Note: I consider component spread as \$ C_{max}/C_{min} \$ where \$C_{max}\$ is the maximum value of the capacitors in the filter, while \$C_{min}\$ is the minimum value. The same goes for resistors and inductors. I'm not sure if any mixed component spread may be meaningful.

EDIT1

From the comments/answers I would like to precise that:

• I've got passive filters in mind, like an LC ladder structure or any other standard implementation;
• You can neglect any loading effects on the load or any effects of the source connected to the filter. We can just consider any transfer function (i.e. something independent from the source and the load) and then, among the many implementations of the same transfer function, the filter with the lower component spread (defined as above) is the best one. (of course, there are many other figures of merits in a filter, but we want to limit the analysis to this one).

This is how I interpreted the fact that component spread is a figure of merit in filters, but I don't understand the disadvantages of having it high.

Answer 1

Think in terms of tolerance and error propagation.

Your components have finite tolerances that can be 20% or worse when it comes to capacitors. Even worse than that if the capacitors are ceramic and have a DC bias on them.

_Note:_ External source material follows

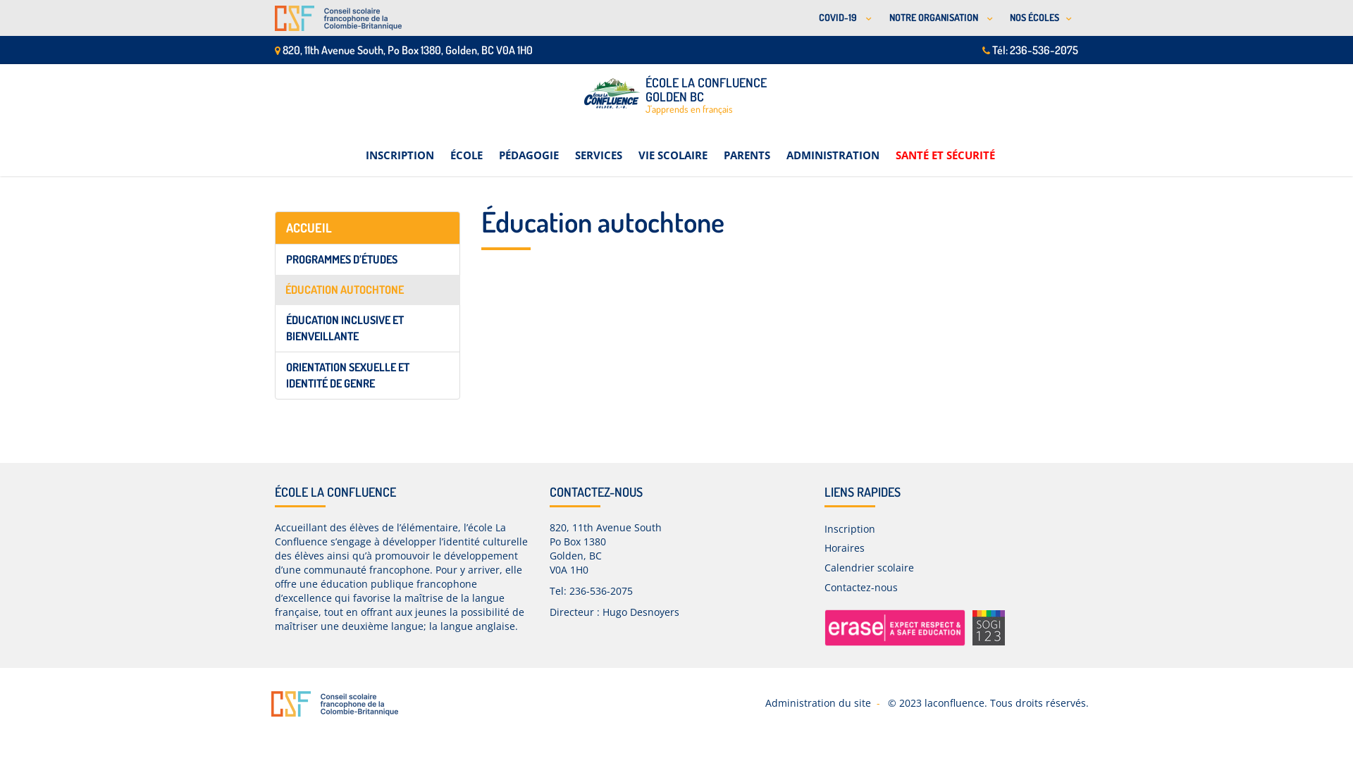  I want to click on 'Calendrier scolaire', so click(868, 566).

If you have a large component value spread the largest components will dominate the tolerance of the filter poles and zeros, to the point of making the smaller components irrelevant.

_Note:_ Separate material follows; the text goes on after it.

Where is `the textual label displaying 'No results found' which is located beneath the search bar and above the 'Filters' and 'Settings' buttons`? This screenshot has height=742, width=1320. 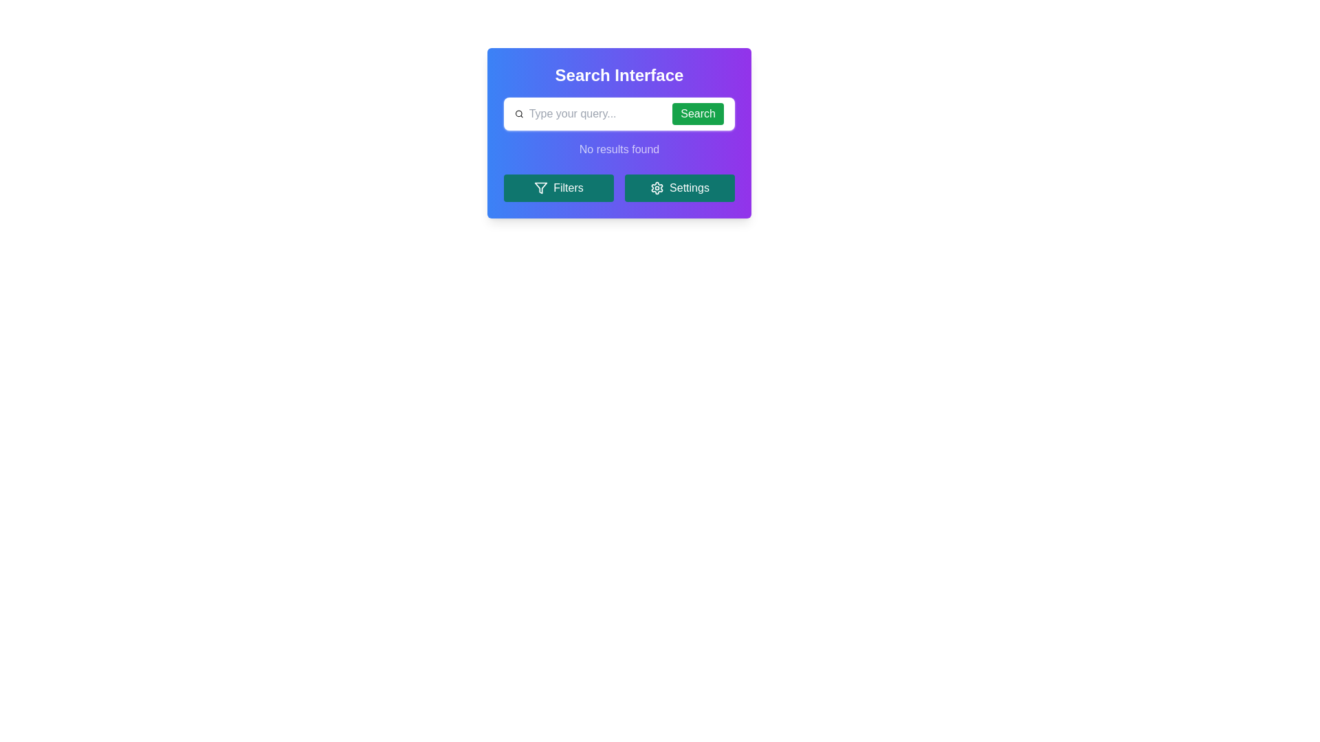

Furthermore, a quick error/sensitivity analysis shows that the lowest sensitivity of the filter to component errors happens when the components are identical in value.

Answer 2

I suppose, you are speaking about active analog filters using integrated amplifiers like opamps ? During the design process (calculating passive parts values), these active elements are treated as ideal. Primarily, this applies to input impedances (assumed to be infinite), output impedances (asumed to be zero) and the gain (assumed to be infinite and frequency independent).

These simplifications will cause, of course, errors (deviation from the desired freqency response). And these deviations are rather small and acceptable (if compared with other error sources like passive parts tolerances) when the "neglection rules" are fullfilled as good as possible - which means: * Resistor values connected to the opamps input nodes must me much smaller than the finite (but neglected) input resistance of the opamp, * Resistor values connected to the opamps output must me much larger than the finite (but neglected) output resistance of the opamp.

These rules can best be met when the resistor values are in the lower or mid kilo-Ohm range. That is the reason we try to use values which are not too small and also not too large. This requirement leads to the term "component spread", which should be as small as possible. In this case, both mentioned (conflicting) requirenments can be sufficiently met at the same time.

As far as capacitors are concerned, there is a similar reasoning. Capacitor values should not be as small as unwanted parasitic capacitances which are in the lower pF range. On the other hand, large capacitors are room consuming and have lower Q values if compared with smaller capacitors. Hence, capacitors in the nano-Fard region are preferred.